“What the proponents of the Great Resegregation seek is a counterrevolution not merely in law, but also in culture. The civil-rights revolution of the 1960s changed hearts and minds as well as laws, and one of those changes was that racially exclusive institutions became morally suspect. Notably, Trump officials are not willing to state their aims explicitly; they feel obligated to pay lip service to ideals of color-blind meritocracy and mislead about their intentions.” — Adam Serwer. I recommend the whole piece which gets at what I was talking about here, that for many people white male achievement is never to be questioned while anyone else is suspect. (hat tip to Slacktivist for the link). In the same vein:
“That, really, has been the crux of everything for several years now. They feel as though they have been denied the social power and cultural influence to which they are entitled, and even though literally nothing has changed beyond a president who didn’t even win the popular vote by a whole percentage point running roughshod over the entire federal government, they are frantically declaring a vibe shift.” And they believe they’ve achieved it which is why DOD press official Kingsley Wilson feels free to tweet raving anti-Semitism.

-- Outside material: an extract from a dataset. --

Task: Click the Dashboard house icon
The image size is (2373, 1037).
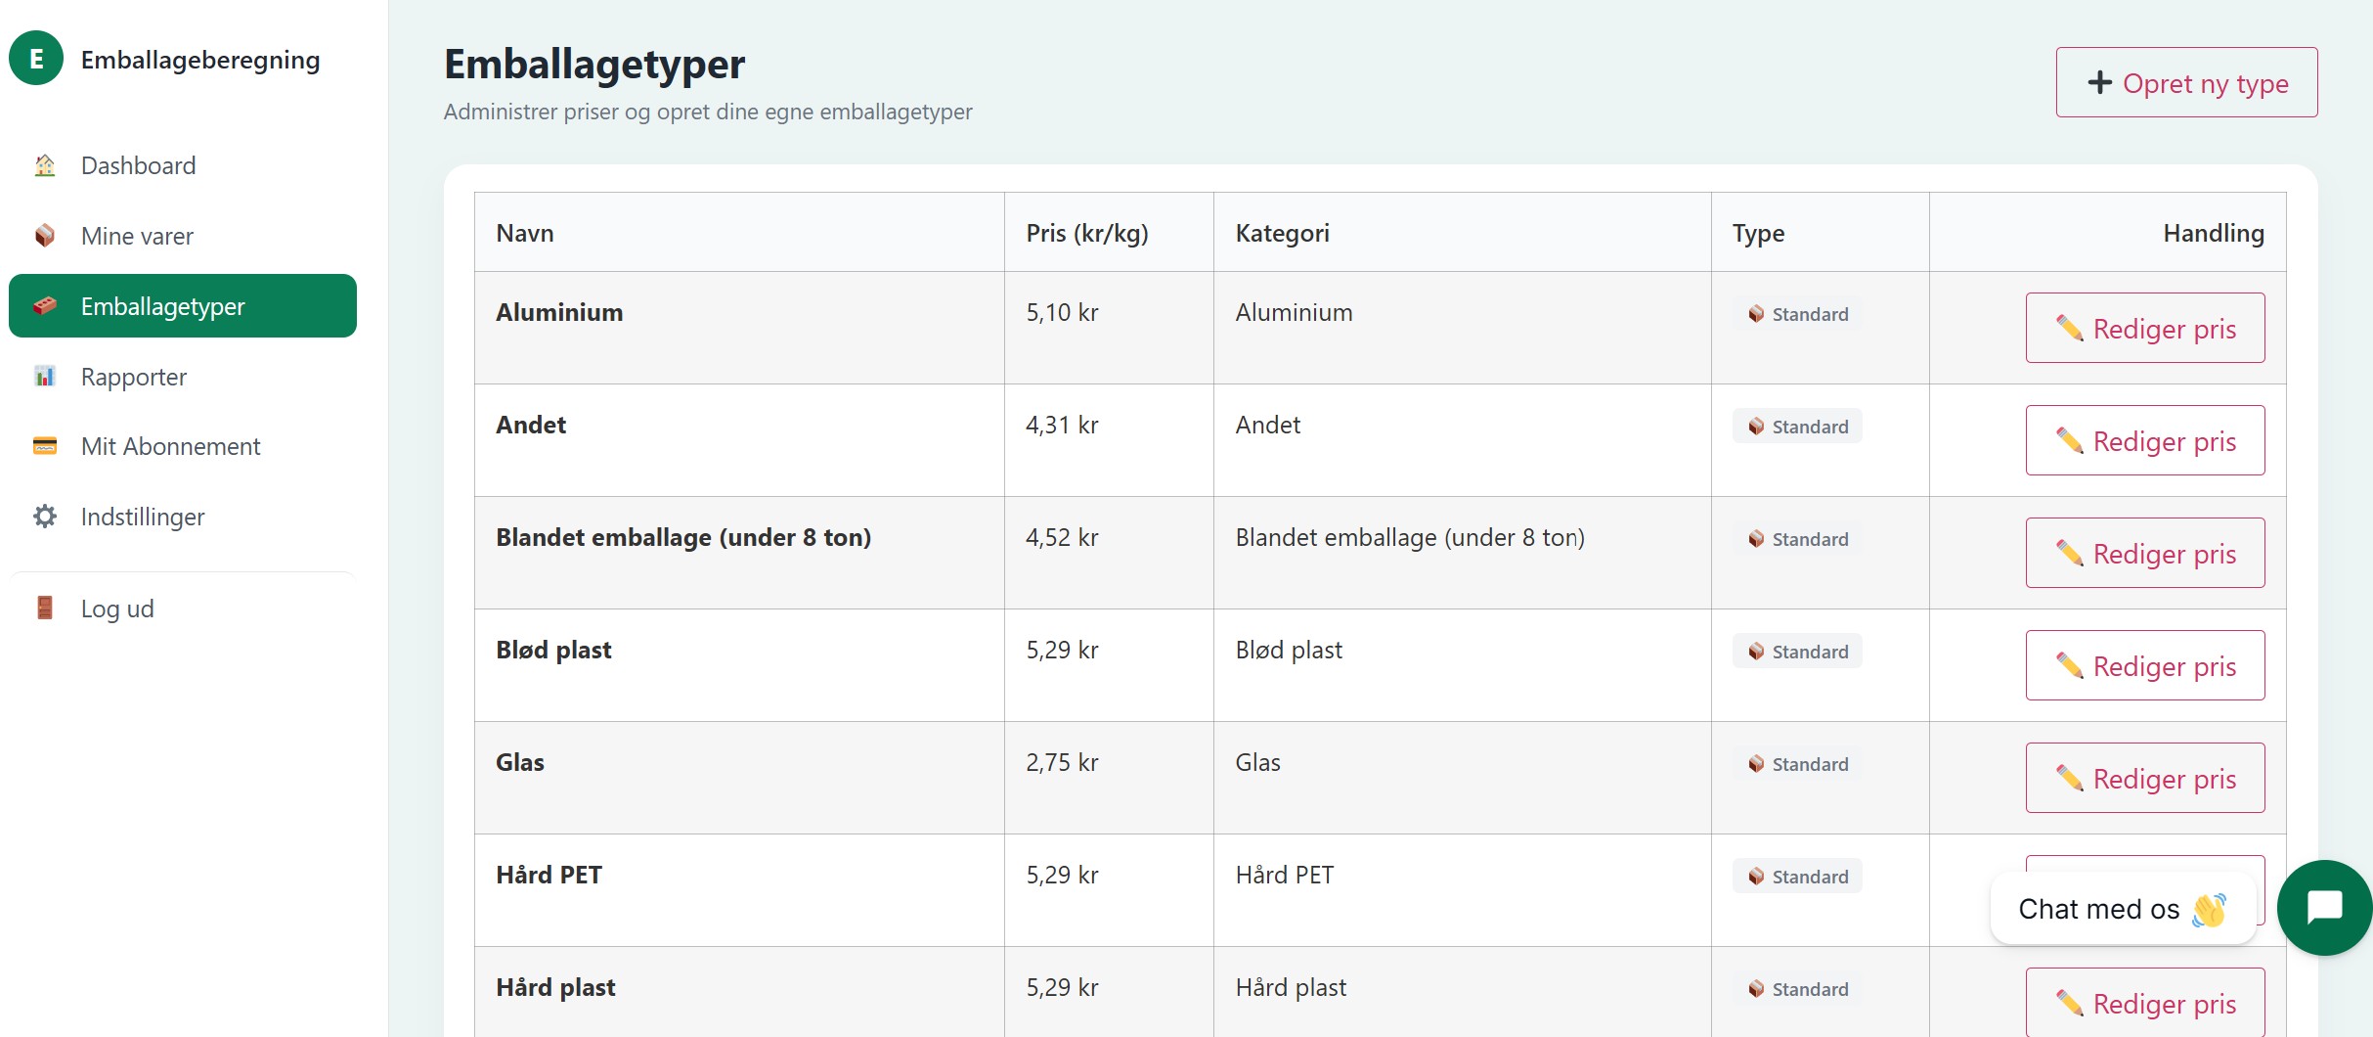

“The attack on DEI shows why liberals should stop arguing about “strategic” use of language forever. DEI stands for three uncontroversial virtues that most every American accepts, and the right still turned it into a vile slur. It doesn’t matter what you say – they will poison it because YOU said it.” — Adam Conover
“It was five words that sealed the deal. ” And they just let you .” That was key. If he had said that he grabbed women by the pussy and they told him to fuck off and then sued him for sexual harassment, it would have been something different altogether. He might not have won, and not because people sided with the women, but because he would have been perceived as weak. When he said, ” And they just let you, ” it gave these people a glimmer of hope for a power they felt they once had and have since lost. That’s what “putting someone in their place” means. It means that you have the power “and they just let you.”
“The irony, of course, is that Trump and his cabal insist that DEI puts unqualified people in positions and steals from competent white men, when his choice of cabinet picks and staffing shows nothing but the highest levels of grossly incompetent white men. White men who were angry that before the return of Trump, their whiteness was no longer cover for their mediocrity and that in a world with DEI, they were forced more often to actually be competent and well-qualified to get work. ” — Shay Stewart-Booley
From one of the links above, I think this is also worth quoting: “they think they are replicating what the Left did with regard to what they understand as “woke.” They think we just made up new rules for everyone to follow in order to trip them up and get them in trouble for no reason — sort of like how old money people made up weird new etiquette rules (like a raised pinky while drinking tea) in order to trip up the nouveau riche during the Gilded Age. They think we took things that weren’t real problems (specifically anti-Black racism) and made a big thing out of them in order to make them feel like bad people. They think we invented trans people just to personally annoy them.”
To which this quote from Audre Lorde seems relevant: “This hatred and our anger are very different. Hatred is the fury of those who do not share our goals, and its object is death and destruction. Anger is a grief of distortions between peers, and its object is change.”